Sharing one middleware across agents

Because the session_id is read per call (not stored) and the chat model is fixed at construction (tied to the embedded app's single LLM), one ReMeMiddleware can be safely shared across many agents and sessions — build it once and pass it to each agent:

python
mw = ReMeMiddleware(
    workspace_dir=".reme",
    chat_model=chat_model,
    embedding_model=embedding_model,
    mode="both",
)
agent_a = Agent(..., middlewares=[mw], state=AgentState(session_id="a"))
agent_b = Agent(..., middlewares=[mw], state=AgentState(session_id="b"))

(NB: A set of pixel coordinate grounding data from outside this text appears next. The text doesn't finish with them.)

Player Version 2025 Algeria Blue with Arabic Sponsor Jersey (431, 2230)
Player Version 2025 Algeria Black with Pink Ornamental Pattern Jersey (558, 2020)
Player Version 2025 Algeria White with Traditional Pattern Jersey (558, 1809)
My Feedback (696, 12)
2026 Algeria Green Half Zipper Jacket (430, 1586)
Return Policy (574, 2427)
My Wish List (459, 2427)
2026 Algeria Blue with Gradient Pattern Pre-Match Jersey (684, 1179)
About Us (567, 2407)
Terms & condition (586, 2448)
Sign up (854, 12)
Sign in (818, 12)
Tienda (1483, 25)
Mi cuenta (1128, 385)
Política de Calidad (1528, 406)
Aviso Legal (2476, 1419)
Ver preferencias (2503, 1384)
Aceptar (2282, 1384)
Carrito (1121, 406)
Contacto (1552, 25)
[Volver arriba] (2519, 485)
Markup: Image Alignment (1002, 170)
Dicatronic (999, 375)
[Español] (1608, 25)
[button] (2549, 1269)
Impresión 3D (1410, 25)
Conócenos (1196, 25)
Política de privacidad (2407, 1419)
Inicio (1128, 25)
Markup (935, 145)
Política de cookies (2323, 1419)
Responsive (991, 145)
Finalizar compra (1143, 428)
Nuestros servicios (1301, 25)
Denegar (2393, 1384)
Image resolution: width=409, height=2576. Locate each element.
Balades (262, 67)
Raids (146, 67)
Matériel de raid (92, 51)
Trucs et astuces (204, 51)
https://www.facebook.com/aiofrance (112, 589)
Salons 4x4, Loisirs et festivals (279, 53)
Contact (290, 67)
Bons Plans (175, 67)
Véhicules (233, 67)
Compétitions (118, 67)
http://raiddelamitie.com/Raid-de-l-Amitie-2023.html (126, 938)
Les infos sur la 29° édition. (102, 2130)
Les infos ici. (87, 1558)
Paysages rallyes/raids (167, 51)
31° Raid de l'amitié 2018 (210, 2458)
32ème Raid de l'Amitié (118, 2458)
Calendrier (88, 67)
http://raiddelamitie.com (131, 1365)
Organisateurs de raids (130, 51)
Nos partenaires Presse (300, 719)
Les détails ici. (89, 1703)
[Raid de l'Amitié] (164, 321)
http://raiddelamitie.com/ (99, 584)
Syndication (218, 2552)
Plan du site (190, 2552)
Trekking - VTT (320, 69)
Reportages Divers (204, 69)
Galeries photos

This is what the demo does. Call await mw.close() on shutdown to tear down the embedded app (AgentScope doesn't manage middleware lifecycle).

Configuration

config selects a ReMe config (defaults to the bundled "default", which is auto-memory + BM25-only search — its file store ships with embedding_store: ""). To enable vector search, provide an embedding_model (what the demo does) — the middleware then wires ReMe's file store to the default embedding store automatically:

python
ReMeMiddleware(
    workspace_dir=".reme",
    parameters=ReMeMiddleware.Parameters(
        embedding_model=my_embedding_model,  # turns the vector store on
    ),
)

ReMe's as_llm / as_embedding components are otherwise driven by environment variables (LLM_API_KEY, EMBEDDING_API_KEY, ...) from its own config; injecting AgentScope chat_model / embedding_model bypasses those. If you need a config the dedicated parameters don't expose, point config at your own ReMe config file. See ReMe's default.yaml for the full component set.

Note (indexing): auto_memory write-back returns as soon as the daily card is written to disk; the card only becomes searchable once ReMe indexes it. The demo forces a synchronous reindex after each write so the next read deterministically sees it, rather than relying on ReMe's background index loop. See _reindex in reme_demo.py.